▶ [What is being asked]:
For the entries below, state how many lines contain the word "agent" and add nothing else.

▶ [Task material]:
------------------------------------

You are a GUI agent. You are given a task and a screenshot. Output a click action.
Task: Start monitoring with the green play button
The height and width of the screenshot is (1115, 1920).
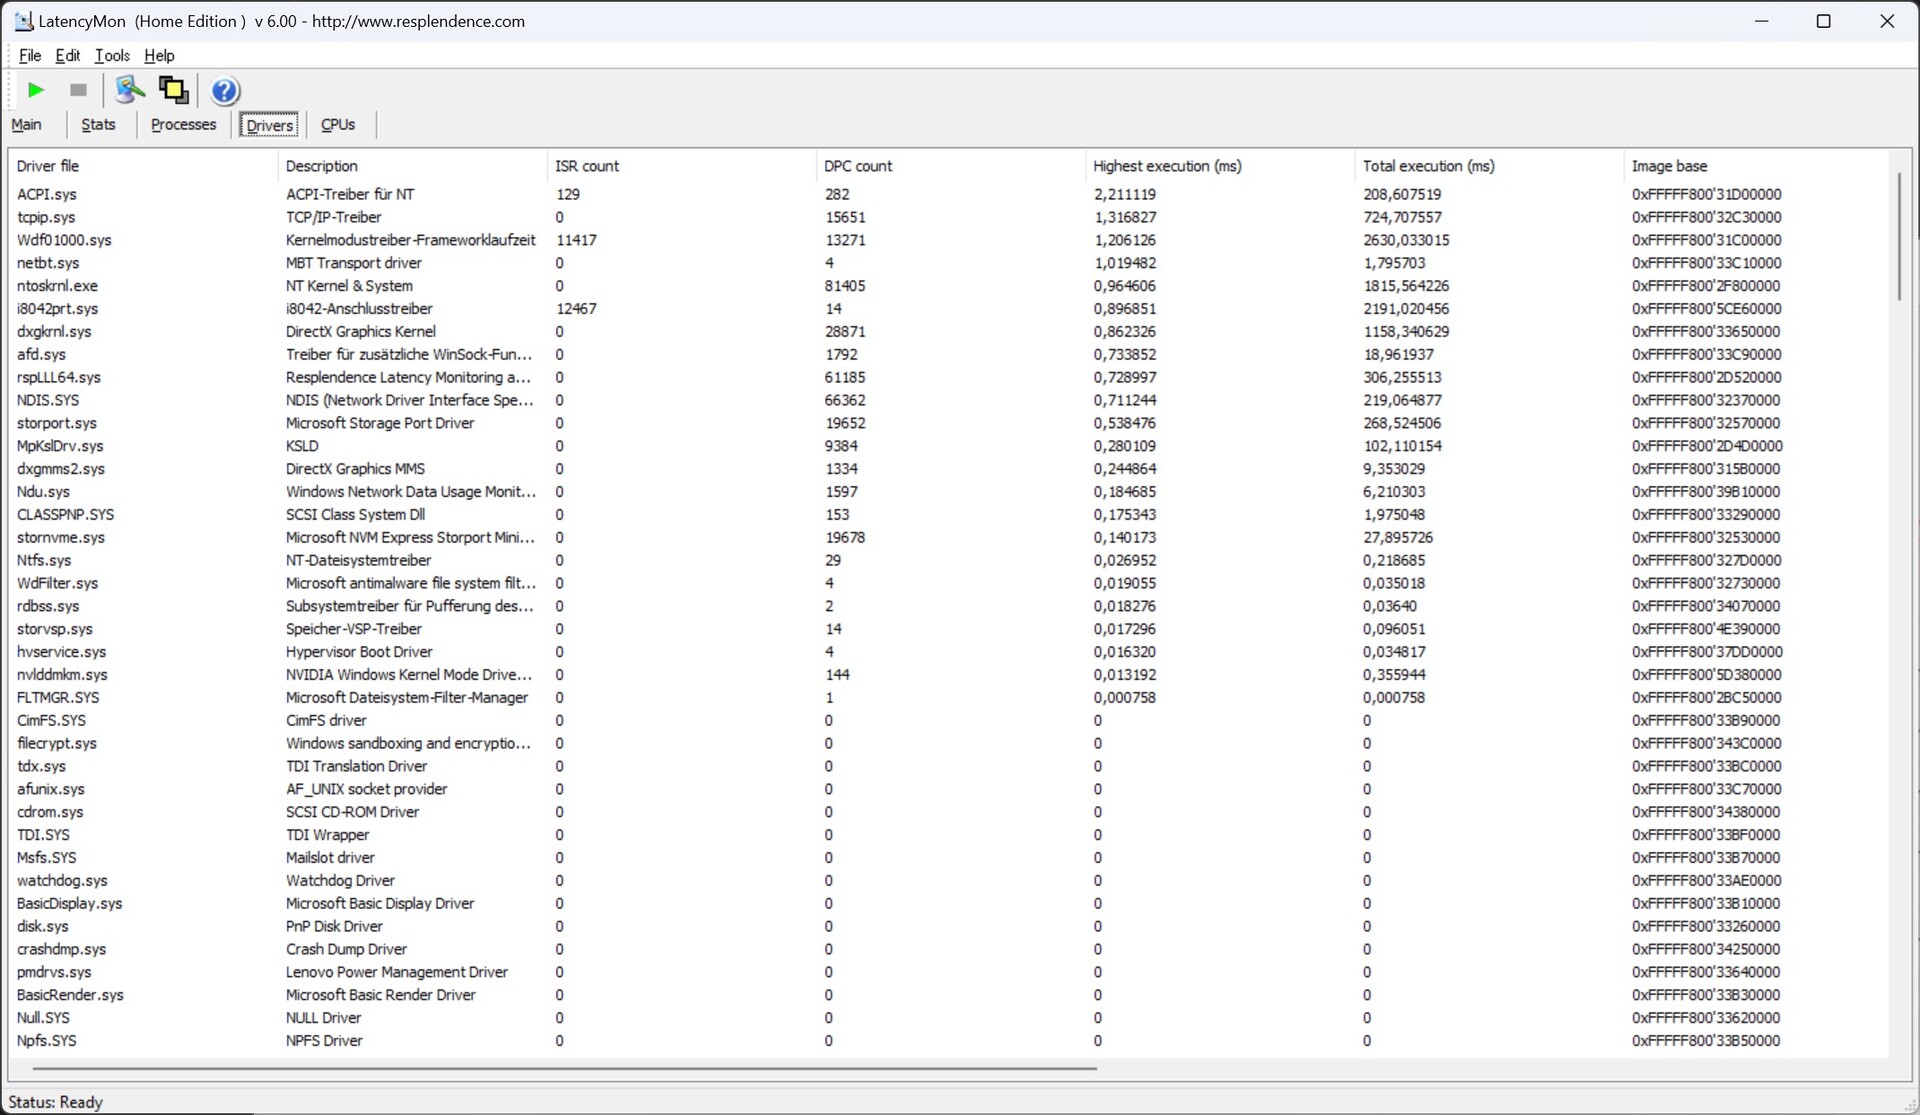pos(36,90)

------------------------------------

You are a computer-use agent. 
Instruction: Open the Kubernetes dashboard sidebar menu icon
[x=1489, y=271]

------------------------------------

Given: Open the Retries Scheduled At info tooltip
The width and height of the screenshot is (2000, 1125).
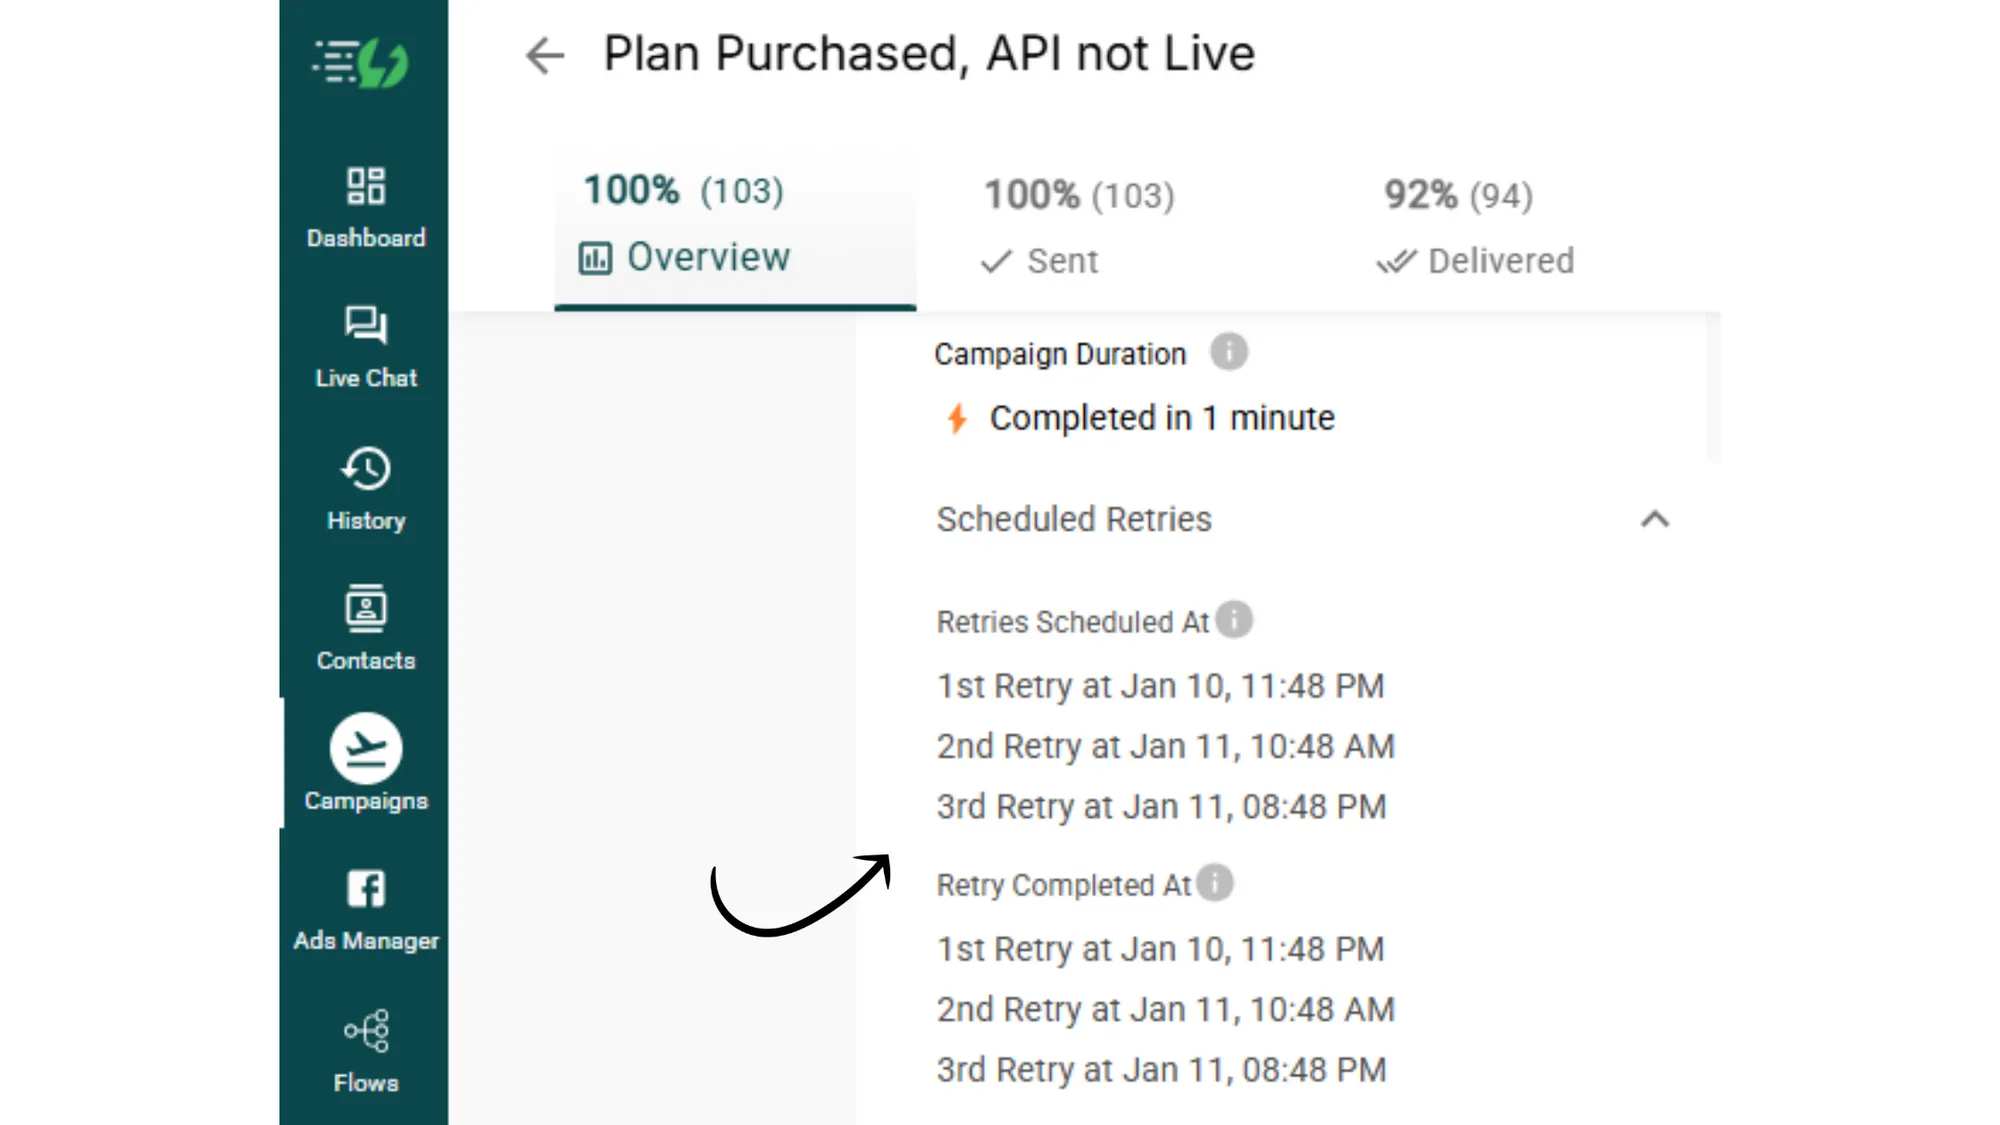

------------------------------------

▶ [Answer for this exercise]:
2